Prompt: The answer must consist of every line below that contains the word "agent".

Pixel coordinate grounding data:
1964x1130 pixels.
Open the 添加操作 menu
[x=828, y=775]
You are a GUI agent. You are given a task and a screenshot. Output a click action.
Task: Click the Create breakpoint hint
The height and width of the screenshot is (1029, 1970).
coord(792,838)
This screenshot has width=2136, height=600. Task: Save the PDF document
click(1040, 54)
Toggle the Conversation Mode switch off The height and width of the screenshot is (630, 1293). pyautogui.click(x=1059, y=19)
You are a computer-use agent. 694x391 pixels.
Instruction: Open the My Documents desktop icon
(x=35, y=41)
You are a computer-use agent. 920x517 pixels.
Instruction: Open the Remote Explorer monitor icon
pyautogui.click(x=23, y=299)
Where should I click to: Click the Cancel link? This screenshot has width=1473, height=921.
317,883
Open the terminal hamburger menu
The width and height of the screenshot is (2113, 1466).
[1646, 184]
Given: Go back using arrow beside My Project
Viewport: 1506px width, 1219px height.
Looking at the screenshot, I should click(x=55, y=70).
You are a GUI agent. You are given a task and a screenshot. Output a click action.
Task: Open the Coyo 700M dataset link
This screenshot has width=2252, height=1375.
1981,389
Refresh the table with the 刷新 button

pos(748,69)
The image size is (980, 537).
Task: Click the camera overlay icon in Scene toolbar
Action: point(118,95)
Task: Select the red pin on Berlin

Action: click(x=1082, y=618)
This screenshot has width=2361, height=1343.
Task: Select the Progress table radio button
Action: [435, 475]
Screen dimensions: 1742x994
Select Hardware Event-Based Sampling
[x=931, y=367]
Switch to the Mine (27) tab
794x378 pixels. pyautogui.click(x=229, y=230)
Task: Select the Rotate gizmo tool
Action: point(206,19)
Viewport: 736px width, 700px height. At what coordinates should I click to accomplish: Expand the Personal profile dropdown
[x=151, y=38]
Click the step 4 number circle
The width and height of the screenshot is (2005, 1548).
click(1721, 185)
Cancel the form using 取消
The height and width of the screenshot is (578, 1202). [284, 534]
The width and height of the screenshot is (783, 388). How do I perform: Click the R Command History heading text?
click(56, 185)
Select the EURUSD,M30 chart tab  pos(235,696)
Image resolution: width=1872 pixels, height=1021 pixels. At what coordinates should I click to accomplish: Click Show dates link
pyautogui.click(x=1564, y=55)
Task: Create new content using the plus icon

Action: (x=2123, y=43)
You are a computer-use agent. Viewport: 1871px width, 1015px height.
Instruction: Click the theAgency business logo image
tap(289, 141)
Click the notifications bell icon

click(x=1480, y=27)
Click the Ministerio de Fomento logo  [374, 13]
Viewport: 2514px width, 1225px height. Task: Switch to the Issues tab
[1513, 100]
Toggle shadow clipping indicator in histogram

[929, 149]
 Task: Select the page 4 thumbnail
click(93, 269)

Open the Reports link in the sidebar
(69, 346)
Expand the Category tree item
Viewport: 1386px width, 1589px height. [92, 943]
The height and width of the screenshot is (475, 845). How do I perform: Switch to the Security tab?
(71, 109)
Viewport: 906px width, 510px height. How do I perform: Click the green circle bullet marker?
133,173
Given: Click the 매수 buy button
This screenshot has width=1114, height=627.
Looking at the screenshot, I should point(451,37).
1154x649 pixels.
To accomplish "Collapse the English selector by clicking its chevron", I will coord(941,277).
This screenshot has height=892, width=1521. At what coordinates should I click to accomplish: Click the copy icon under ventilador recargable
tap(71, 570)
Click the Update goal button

Exercise solution:
You are a GUI agent. You are given a task and a screenshot. Output a click action.
You are a computer-use agent. 694x391 pixels.
You are a computer-use agent. 920x517 pixels.
You are a GUI agent. You are given a task and a screenshot. Output a click action.
You are a computer-use agent. Viewport: 1871px width, 1015px height.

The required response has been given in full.